Monday 15 December 2014

Troubles With Time


Of all the episodes Tomorrow’s Worlds: the Unearthly History of Science Fiction presented by Dominic Sandbrook, ‘Time’ has been the most disappointing. Perhaps this is because Dominic is a historian by discipline. He exudes enthusiasm at the possibility of visiting people and events in history, safe in the knowledge perhaps that these are firmly set in our history books with no unpleasant surprises. Meanwhile jaunts to the future represent an unending list of unknowns. Perhaps this is even more unsettling for a historian than the rest of us? The future is full of dystopic possibilities, and if history has taught us anything it is that that civilisations fall, stability crumbles and certainties begin to fade. We are left with the feeling that we should enjoy the present because the future can only get worse. Dominic suggests that our present is indeed starting to ‘feel’ more and more like one of those unpleasant futures that we seem to be sleep walking towards.
My impression was that he struggled to find enough material to talk about. Having explored the best known time travel stories of film and television he had to resort to science fiction stories that happened to depict future society, usually for the worst. This felt a little like padding to me and I think resulted from looking at time machines as variations of the same beast. In fact they have different functions. The TARDIS was in effect a magic door, something that transported the protagonists to strange places and dangerous situations. HG Wells’ The Time Machine compressed time so that its enormous power and influence could be comprehended and the importance of evolution demonstrated. The DeLorean was a device to put a son on a par with his parents in a Shakespearean like farce.   

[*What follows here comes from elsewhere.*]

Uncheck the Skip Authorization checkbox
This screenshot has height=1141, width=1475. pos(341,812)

Dominic started the episode discussing many of the best known time travel classics of TV and cinema, in particular Doctor Who.  The TARDIS being something that looked like a common police box that was bigger on the inside was of course a mind blowing concept that came out of the sheer practicality of being able to move a recognisable prop easily while still having a studio-sized interior. In fact the original plan was to have the Chameleon circuit function so that the TARDIS would change its appearance for each new location, but time and money considerations prevailed (luckily) and we ended up with one of the most iconic objects in British culture. But it was never just a time (and space) machine. In the original classic series there were two sets of doors at either end of a porch leading to the interior. Rather like a church, the porch represented the transition from the profane to the sacred. It emphasised the refuge, the ‘holy place’ of pure science, that was the inside of the TARDIS compared the profane outside Universe with all its evils and dangers. In the current series the TARDIS doors look rather like those of a shed.

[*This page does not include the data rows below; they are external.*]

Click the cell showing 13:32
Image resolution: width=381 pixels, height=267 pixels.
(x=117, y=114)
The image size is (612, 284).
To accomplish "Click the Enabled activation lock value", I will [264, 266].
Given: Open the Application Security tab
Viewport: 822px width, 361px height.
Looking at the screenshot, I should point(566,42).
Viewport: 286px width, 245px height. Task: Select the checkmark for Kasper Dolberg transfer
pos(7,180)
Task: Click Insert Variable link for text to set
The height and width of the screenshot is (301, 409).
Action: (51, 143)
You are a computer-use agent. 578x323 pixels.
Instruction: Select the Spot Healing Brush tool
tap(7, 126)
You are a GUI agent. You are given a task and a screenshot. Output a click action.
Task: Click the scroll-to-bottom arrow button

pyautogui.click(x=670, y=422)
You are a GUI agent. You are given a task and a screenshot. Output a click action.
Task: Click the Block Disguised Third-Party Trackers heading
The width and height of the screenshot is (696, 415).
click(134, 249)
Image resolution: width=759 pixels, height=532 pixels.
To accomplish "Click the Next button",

Steven Moffat suggested in the episode that what made the Doctor special as a Time Travelling adventurer was that he  actually lives inside his TARDIS. Personally, I think there is a lot more to it than that.  During the classic era in particular, when the Doctor seemed to have very little control over his destination, on more than one occasion the TARDIS made the important decisions regarding the Doctor’s destinations and battles, often having parked itself in a location that made it impossible for the Doctor to use it as an escape route. This was a definite modus operandi. For example, in The Time Meddler the TARDIS parked itself below the high tide mark in order to be under water during the limited window of opportunity that the Doctor and crew had for escaping in it. In The Robots of Death it parked itself inside one of the sand hoppers of a Sandminer (extracting the minerals of on a ‘Dune’ like planet) just prior to its being filled with sand. Often it was enough that suspicious locals prevented the Doctor from having access to TARDIS. All of this suggests that the TARDIS is using the Doctor. The space-time entity at its heart, selects the injustice or threat that is to be tackled, then launches its resident Time Lord symbiont at it. Not for nothing was the episode where the TARDIS is personified in the body of a woman (Idris) called The Doctor’s Wife.

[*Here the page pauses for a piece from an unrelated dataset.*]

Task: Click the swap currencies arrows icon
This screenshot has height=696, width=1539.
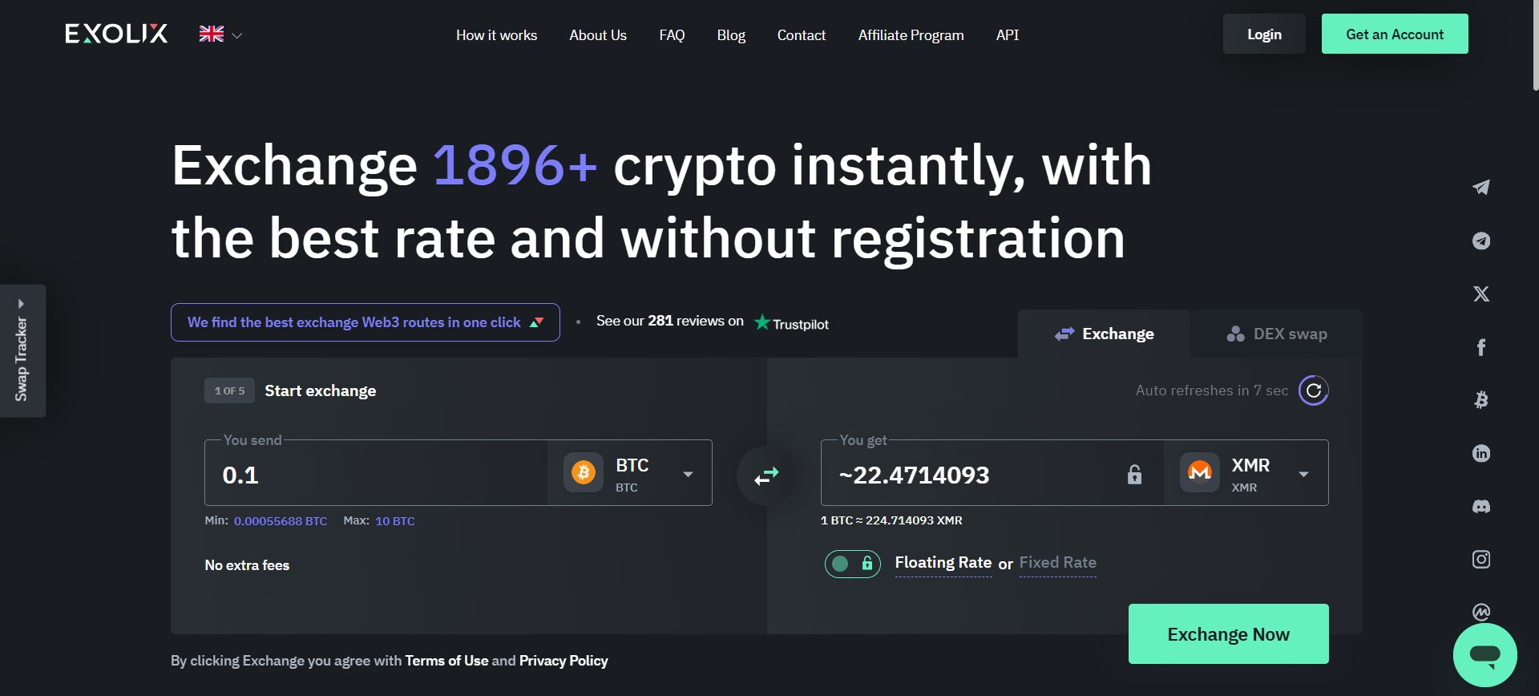Action: 766,475
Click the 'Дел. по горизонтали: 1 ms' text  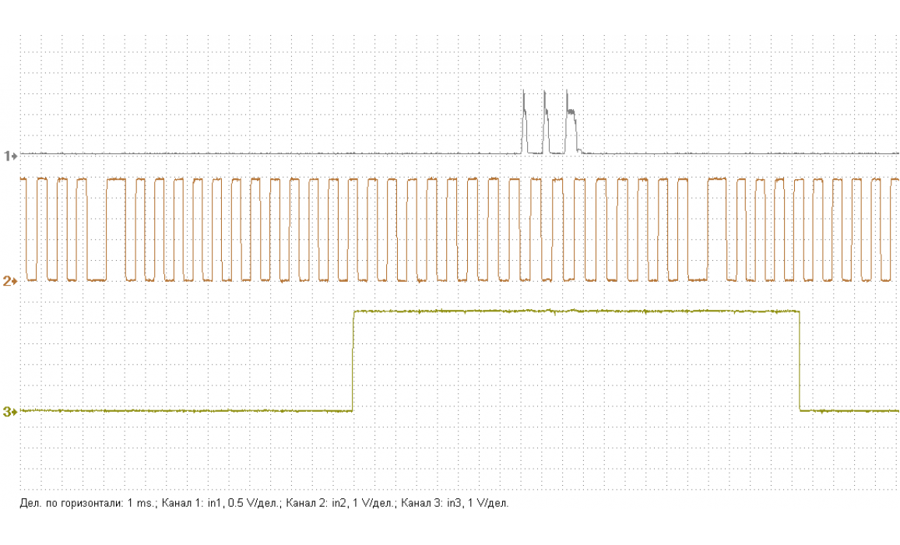[x=86, y=504]
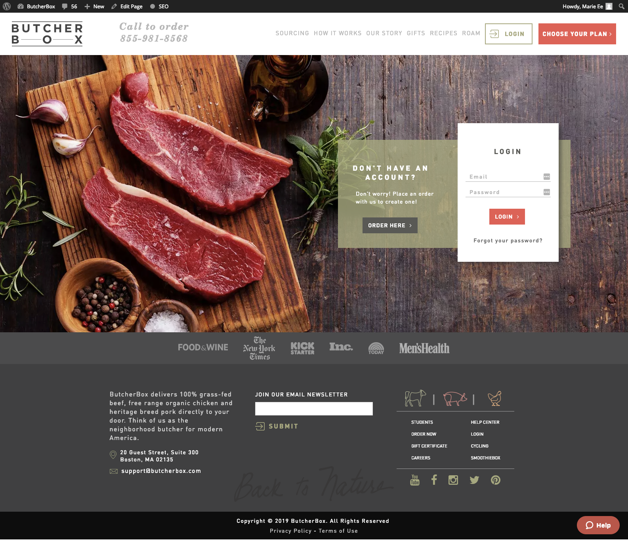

So, if we follow this line of reasoning, it suggests a far more alien Doctor than we humans are capable of seeing. He is not merely a variant on humanity, but something far stranger, far more incomprehensible. He is in fact a form of gestalt being, but it is a form that is difficult for us to understand. The Doctor’s function is both to action those crises the TARDIS selects and act as understandable interface to those sentient, mostly humanoid, species that they encounter. By extension therefore, the TARDIS isn’t just a time machine.